The company announced plans to acquire Renewable Energy Group (REGI) on 28 February. Chevron will acquire the outstanding shares of Renewable Energy Group in an all-cash transaction valued at $3.15bn, or $61.50 a share. The transaction was approved by the Boards of Directors of both firms and is expected to close in the second half of this year.

Chevron’s US-based subsidiary Chevron U.S.A. and Iwatani Corporation’s wholly-owned subsidiary Iwatani Corporation of America plan to co-develop and build 30 hydrogen fueling sites in California by 2026. Under the agreement, Chevron is expected to fund construction of the sites, while Iwatani will operate and maintain the hydrogen fueling sites and provide hydrogen supply and transportation logistics services, Chevron said in a 24 February press release.

The stock had an average rating of ‘buy’ from 25 analysts. Of the total, 19 analysts gave a ‘buy’ recommendation and six gave a ‘hold’, according to data compiled by MarketBeat. The stock has an average price target of $144.30, varying from the low price target of $112 to the high of $173.

Royal Dutch Shell

Royal Dutch Shell stock price chart

Netherlands-based Shell (RDS) is the fourth largest company in the global oil and gas industry, with a market capitalisation of £196.60bn.

Shell recently completed the acquisition of energy retailer Powershop Australia. Powershop will operate as a wholly-owned subsidiary of the company under the Powershop brand within the Shell Energy business in Australia, Shell said in a 1 February news release.

The acquisition took place through the 100% acquisition of Meridian Energy Australia Group, Powershop’s parent company, by a consortium of Shell and Australian infrastructure investor and manager Infrastructure Capital Group.

Taking a look at the company’s recent earnings, which were for the fourth quarter of 2021, one may note that the firm reported strong adjusted earnings of $6.4bn, supported by higher commodity prices.
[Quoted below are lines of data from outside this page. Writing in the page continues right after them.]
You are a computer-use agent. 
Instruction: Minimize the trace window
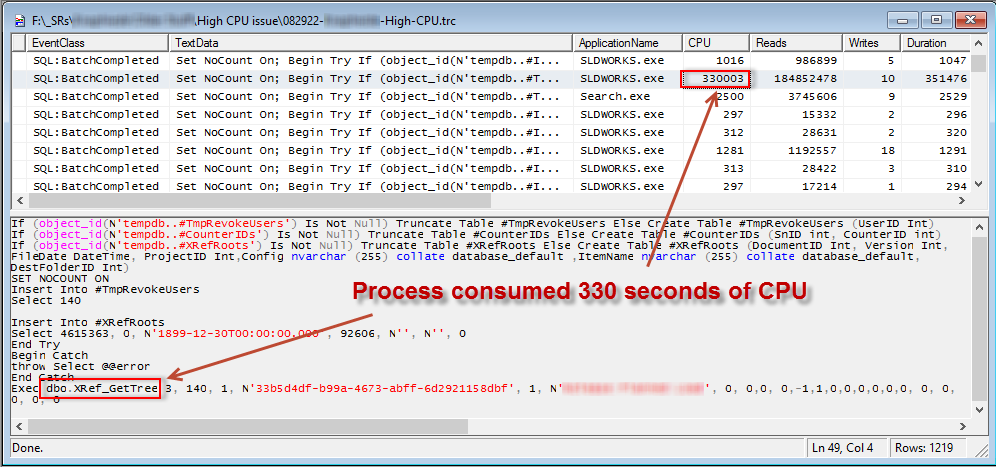tap(907, 18)
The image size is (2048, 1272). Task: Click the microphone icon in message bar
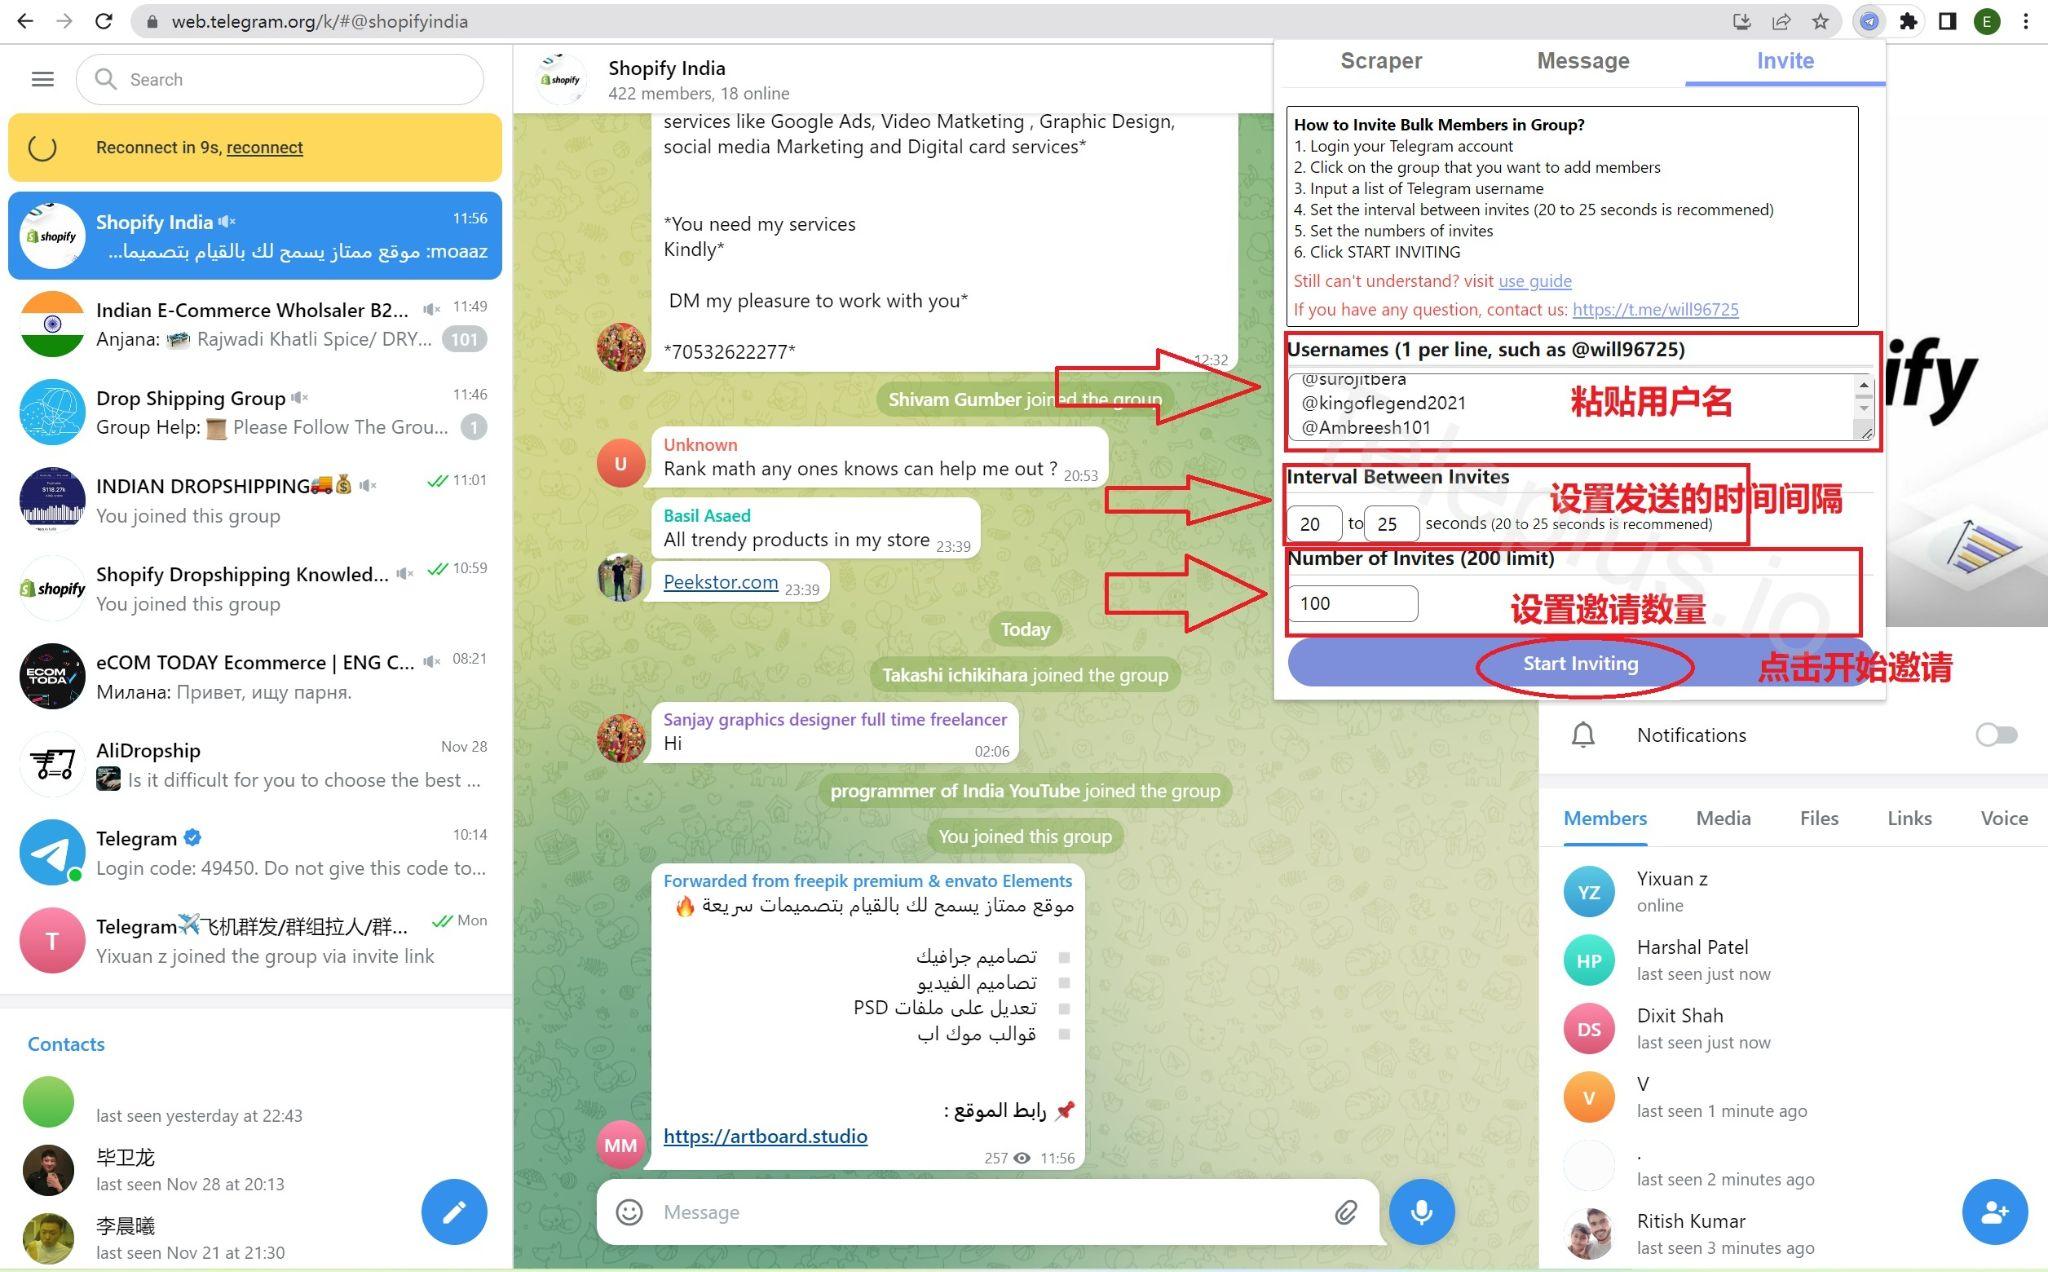point(1420,1210)
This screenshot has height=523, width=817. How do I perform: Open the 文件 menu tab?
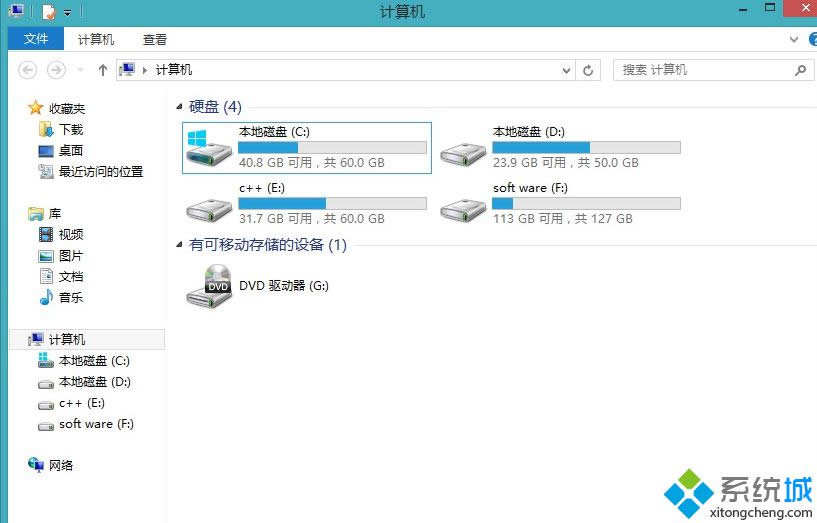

Strong cash flow from operations excluded working capital of $11.1bn while net debt came down to $52.6bn by the end of 2021.

The stock had an average rating of ‘buy’ on the basis of 10 analyst ratings, as compiled by MarketBeat, as of 7 March. All the 10 ratings were a ‘buy’. The stock has an average price target of $2,326.40, varying from the low price target of $1,915 to the high of $3,000.
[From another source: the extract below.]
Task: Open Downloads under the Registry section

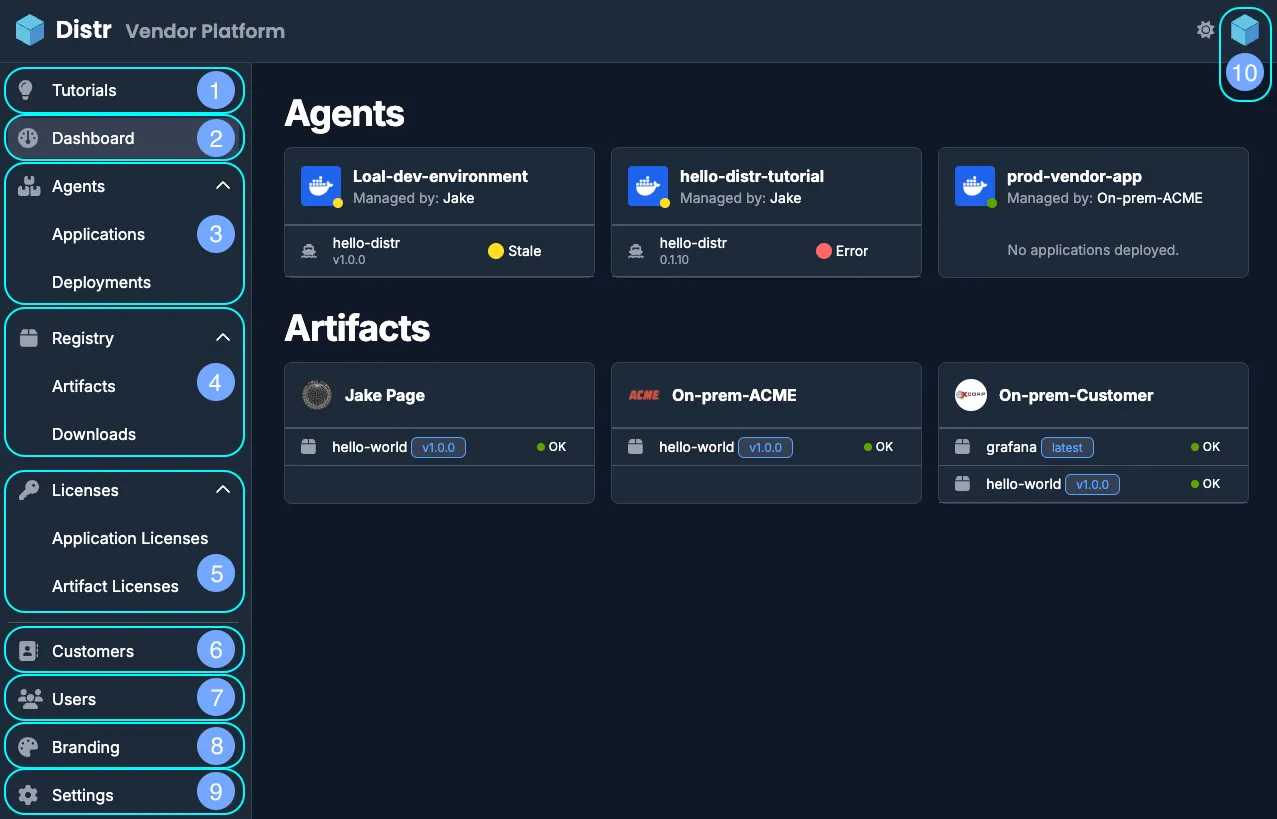Action: click(x=94, y=434)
PetroChina stock price chart

Beijing’s PetroChina (PTR) is the fifth-largest company in the global oil and gas industry, with a market cap of $160.38bn.

The company won four Asian excellence awards at the 11th Asian Excellence Awards 2021 organised by the Corporate Governance Asia magazine. The four accolades were Best Investor Relations Company, Best Environmental Responsibility, Asia’s Best CFO and Best Investor RelationsProfessionals, the company said in a December 2021 press release.

In addition, the firm also recorded a revenue of RMB 1.88tn ($297.58bn) in the first three quarters of 2021, marking a surge of 31.8% on a year-on-year basis, the firm said in a press release dated 28 October 2021.

Net profit soared 646.3% to RMB 75.13bn from the same period in the previous year. The company’s financial position improved owing to the significant growth in free cash flows in the January-September 2021 period.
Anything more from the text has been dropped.